* **Document**:
┄┄┄┄┄┄
DIY Industrial Light Fixture

3 Materials
$40
2 Hours
Easy

Electrical Spool meets Utensil Caddies for a Unique DIY Industrial Light Fixture.

Hey there! Often I feel that when a space is designed the importance of the light fixture may be overlooked. Each fixture in our home was the basic builders grade, in other words BORING! This was no exception in this cool industrial teen bedroom. I mean, I guess if you wanna be nitpicky about it, the existing light did serve its purpose, it did provide the space with ample lighting, it was just an eyesore. But in my home, looks are pretty much as important to me as functionality, (insert my Hubby rolling his eyes at me!) so this room was screaming for a new light! See for yourselves. 

This light fixture was pretty simple to make and cost roughly $40! It all began with an old electrical spool laying around in my garage. I thought it would make a unique ceiling medallion for a new light fixture. I just needed to find the perfect element of stainless steel to incorporate into this design to go with the rest of the room. After wandering through many of the local thrift stores for inspiration, I came across this utensil caddie from IKEA at Goodwill for only $1.99! That was it! Goodwill only had 1, so I made the trip down to IKEA to purchase 4 more.

Our trip to IKEA was successful. Not only did I get the additional utensil holders I needed, but I also picked up the actual electrical fixtures there as well! They are packaged for about $7 a piece, but my Mom found 4 in the As-Is section as we were about to check out. So, I did end up purchasing one at full price and the others ranged from $1-$3 a piece.

A drill press was used to drill holes in the bottom of the utensil holders large enough to allow the new fixture to screw into place.
┄┄┄┄┄┄
* **Data provided**:

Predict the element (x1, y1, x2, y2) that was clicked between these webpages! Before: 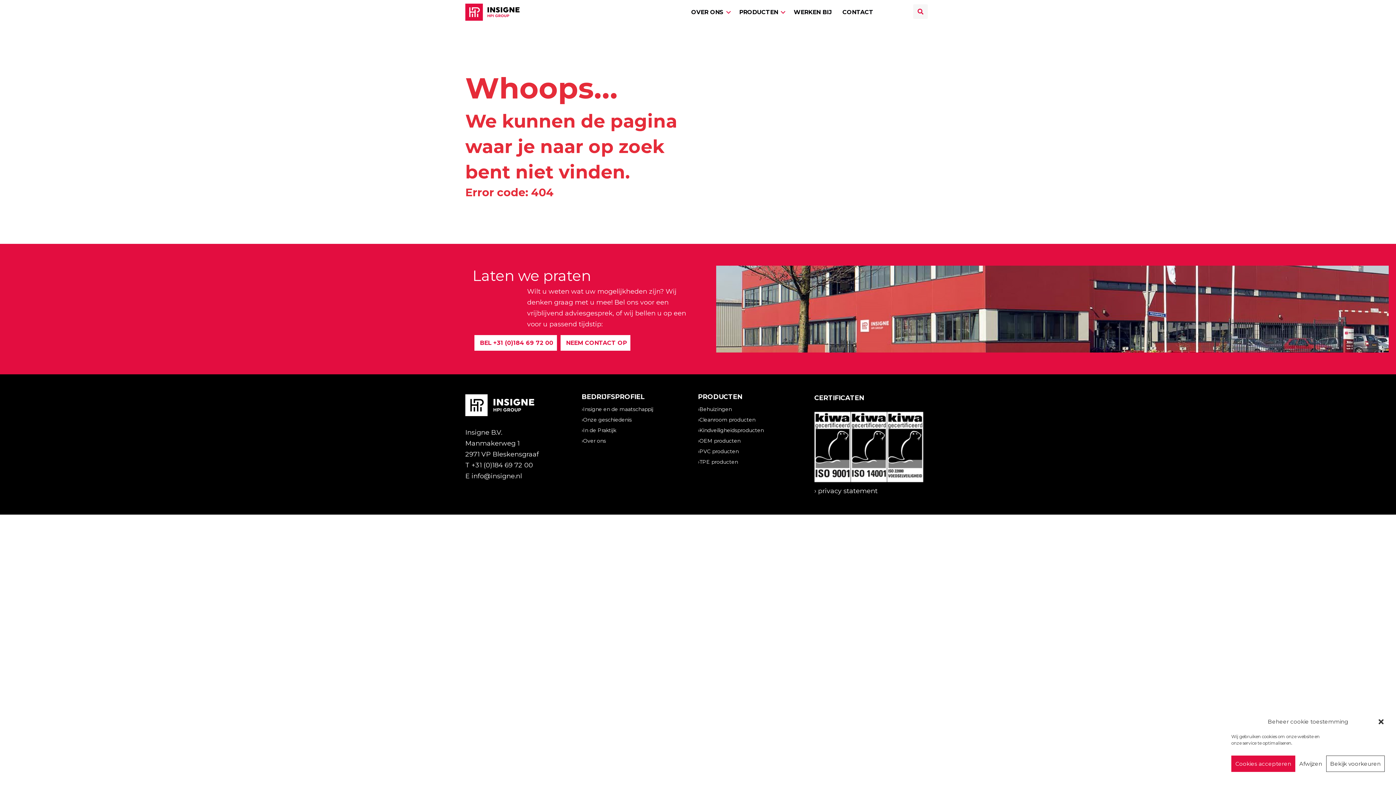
┄┄┄┄┄┄
* **Exercise tasks**:
a – Answer these questions using the DIY light fixture article, each on its own line:
(i) Where did the author find the first utensil caddy, and what did it cost?
(ii) How many more utensil caddies did the author buy at IKEA?
(iii) What did the author's Mom find in the As-Is section?
b – In one to three sentences, explain why the author of the DIY light fixture article went to IKEA after finding a utensil caddy at Goodwill.
c – Pick up the DIY light fixture article where it stops and write the next part.

* **Answers for this exercise**:
a –
(i) At Goodwill, for $1.99.
(ii) Four more.
(iii) Four of the electrical fixtures.

b – Goodwill had only one utensil caddy, so the author went to IKEA to buy four more.

c –
Then we inserted the electrical fixture through the hole in the utensil holder and tighten the ring to hold in place.

Then we marked where we wanted the 5 fixtures to hang from the electrical spool piece.

Once all 5 positions were marked we chose a drill bit that was a little larger than the electrical cord and drilled each hole.

Once the holes had all been drilled, we set the spool piece on top of a small table making sure that the side of the spool that would be facing the ceiling was face down. With the right side of the spool up (or the side that would be showing once the fixture was hanging) we could string each light fixture through the holes. 

Then we were able to tie knots on each cord (on the top side of the spool, the side that would face the ceiling) to secure them to the spool piece. We hung them at random lengths so it wouldn’t be too symmetrical.  

We used a stud finder to locate the nearest ceiling rafter to the light box. You can see where the existing light was hanging. We shifted the new light to the left a little bit so it would be centered over the bed, instead of being centered directly in the middle of the room. Two cleats were then attached to the ceiling with drywall screws.

Then the light was positioned into place, and secured to the cleats with 3 screws into each cleat. Then all the wiring was connected and the wires were tucked on top of the spool out of sight.

Look how cool this fixture looks when my teen gets to lay down on his bed.

This fixture is the perfect touch to this industrial teen bedroom. I love how it compliments the built in desk and shelving unit. To see the full tutorial from our original post with more detailed instructions click here. You can also a tour of this cool industrial teen bedroom here.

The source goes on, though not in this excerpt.